Records in a dataset:
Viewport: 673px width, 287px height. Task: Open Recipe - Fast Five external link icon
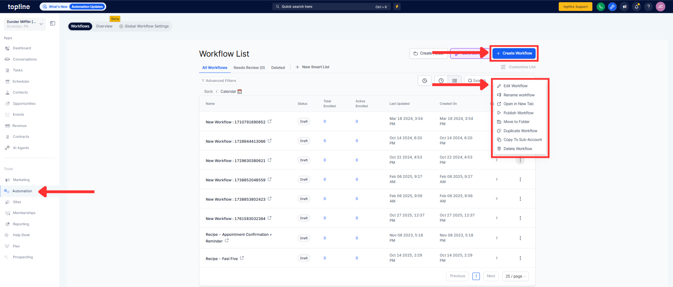pos(242,258)
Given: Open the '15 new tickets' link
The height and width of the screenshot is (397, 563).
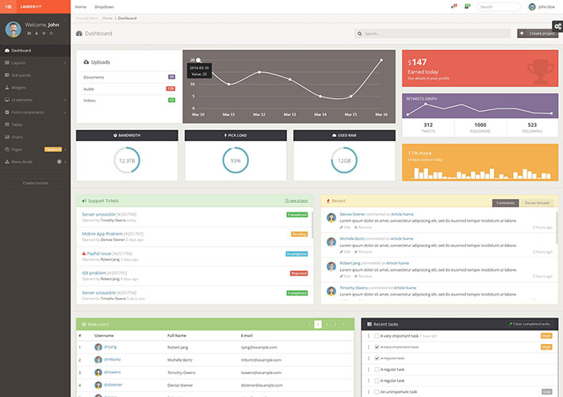Looking at the screenshot, I should [x=297, y=201].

**Task brief**
Print all of the data above word for word, and leave the pictures out.

**Task output**
Viewport: 673px width, 287px height. Task: Open Recipe - Fast Five external link icon
pos(242,258)
Given: Open the '15 new tickets' link
The height and width of the screenshot is (397, 563).
Looking at the screenshot, I should [x=297, y=201].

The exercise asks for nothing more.